Physics Department Seminar: Dr. Yuping Huang, Northwestern University; Zeno’s Paradox of “Achilles and the Tortoise”
A Revisit and its Applications in Quantum Optics
Friday, April 4, 2014 – ( 1:30 pm to 3:00 pm )
Location: Babbio Center 310
The "Achilles and the Tortoise" Paradox, raised by Zeno of Elea more than 2000 years ago, has led to the discovery of quantum Zeno effect (QZE) by which the motion of a system can be frozen through frequent observation of its quantum state. Demonstrated first in a system of two-level atoms in 1989, QZE is still one of the most mysterious and fascinating effects in the quantum wonderland. In this talk, I will first discuss the fundamental physics underlying the QZE and some counter-intuitive phenomena it gives rise to. Then, I will present some unexpected, powerful applications of QZE in the broad field of quantum optics. These include a) deterministic quantum logic with single atoms and single photons; b) decoherence-free phase gates with laser-excited semiconductor quantum dots; c) a class of "interaction-free" logic operations for quantum photonic signals. Lastly, I will report two recent experiments in which we observed QZE effects in an all-optical environment using a nonlinear Fabry-Perot cavity and a whispering-gallery-mode microcavity, respectively. The theoretical and experimental results, as a whole, have identified a promising platform for next-generation all-optical information processing in both quantum and classical domains, whose distinct advantages include ultrahigh energy efficiency, absence of critical biasing, and fan-in/out capability.

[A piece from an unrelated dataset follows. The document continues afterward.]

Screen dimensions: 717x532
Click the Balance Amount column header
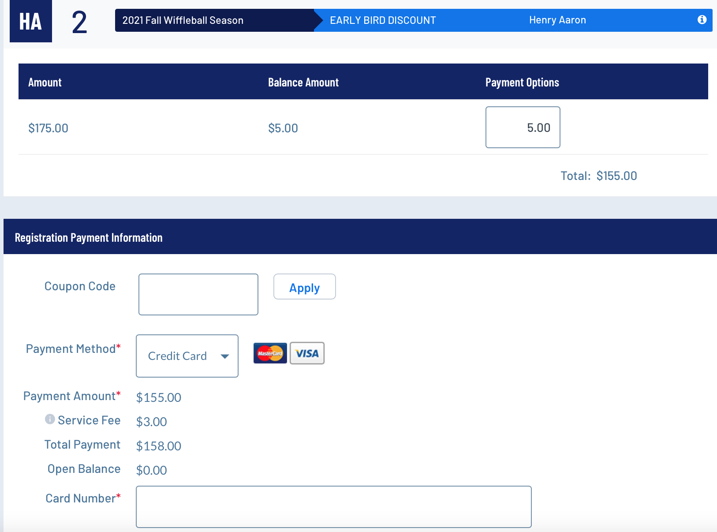coord(303,82)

Dr. Yu-Ping Huang received the B.Sc. degree in physics from the University of Science and Technology of China, Hefei, China, in 2004, and the Ph.D. degree in physics from Michigan State University, East Lansing, MI, in 2009. After graduation, he joined the Center for Photonic Communication and Computing, Northwestern University, Evanston, IL, where he has been a research assistant professor and a principal investigator since 2012. His research covers experimental and theoretical areas of nonlinear and quantum optics in optical fibers, waveguides, and microresonators, quantum computing, quantum telecommunications, atom optics, and quantum-degenerate gases.